Violência, democracia e direitos humanos

A taxa de homicídios por 100 mil brasileiros passou de 11,7 em 1980 para 26,2 em 2010. No mesmo período, cresceram também o número de execuções sumárias, muitas delas envolvendo policiais civis e militares, o tráfico de drogas, associado à luta pela conquista de territórios, e os conflitos nas relações interpessoais com desfecho fatal.

A evolução dos indicadores de violência nas últimas três décadas surpreendeu os que esperavam que o processo de democratização do país se traduzisse na pacificação da sociedade e na reconciliação da segurança com o respeito aos direitos humanos.

“A expectativa era que o fim das arbitrariedades desse lugar ao estado de Direito, mas, junto com a reinvenção institucional, o que se viu foi uma explosão de violência”, analisa Sérgio Adorno, coordenador do Centro para o Estudo da Violência (NEV), um dos Centros de Pesquisa, Inovação e Difusão (Cepids) apoiados pela Fundação de Amparo à Pesquisa de São Paulo (Fapesp).

A urbanização e migração para as cidades, consolidadas nos anos 1980, os déficits sociais e econômicos do passado e sucessivas crises econômicas alimentaram um ambiente de tensão, ao mesmo tempo em que o Estado se revelava ineficiente no papel de mediador de conflitos. “A polícia não investiga e os criminosos não são processados ou punidos, revelando um fosso entre o potencial de violência na sociedade e a capacidade do Estado de contê-la no marco do estado de Direito”, afirma Adorno.

As estatísticas dão provas disso: entre 1998 e 2003, dos 344 mil boletins de ocorrência policial registrados em 16 delegacias de polícia na cidade de São Paulo, apenas 6% converteram-se em inquérito policial. Entre os crimes violentos, 93% dos casos foram registrados como de autoria desconhecida. A impunidade não inibe a violência e alimenta a desconfiança da população. “Estamos vivendo uma situação de desencontro entre os cidadãos e suas instituições”, analisa Sérgio Adorno.

Crimes de autoria desconhecida

O controle legal da ordem e as políticas de direitos humanos são temas fundadores deste CEPID que começou se organizar como Núcleo de Estudos da Violência (NEV) na Universidade de São Paulo (USP), em 1987. Desde o início, o principal desafio do NEV – constituído como CEPID em 2000, no primeiro edital do Programa – foi entender por que, no Brasil, a democracia não se traduziu em segurança com respeito aos direitos humanos.

As pesquisas, aos poucos, mostraram que o sistema de justiça criminal brasileiro funciona como um funil: largo na base (o registro de entrada das ocorrências) e estreito no gargalo (o número de casos que recebem desfecho processual, inclusive condenatório).

Para compor esse quadro, os pesquisadores começaram perscrutando estatísticas oficiais, mas tiveram que recorrer a outros procedimentos metodológicos porque as informações disponíveis não permitiam acompanhar o andamento dos crimes no interior do sistema de Justiça criminal. Foi preciso, por exemplo, individualizar registros, monitorar notícias publicadas nos jornais e até criar um banco de dados para aprofundar a investigação.
· · · · ·
** Descrição da tarefa **
De acordo com o trecho, qual era a taxa de homicídios por 100 mil brasileiros em 2010? As linhas não têm nenhum papel nesta atividade.

** Dados fornecidos **
· · · · ·
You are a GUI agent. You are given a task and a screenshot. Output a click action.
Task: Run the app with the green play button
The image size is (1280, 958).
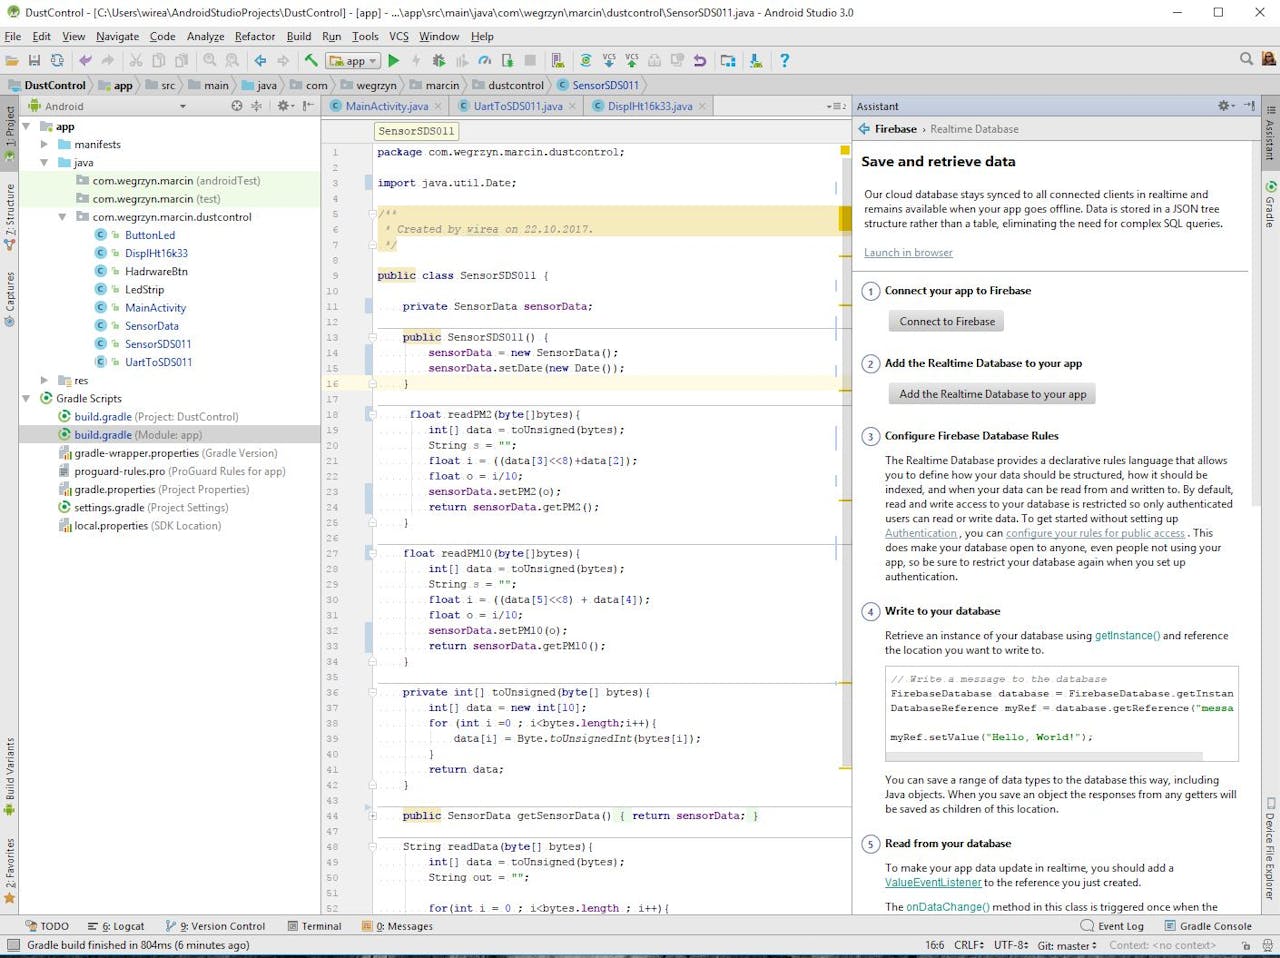[x=394, y=61]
· · · · ·
** Resposta completa **
26,2 homicídios por 100 mil brasileiros.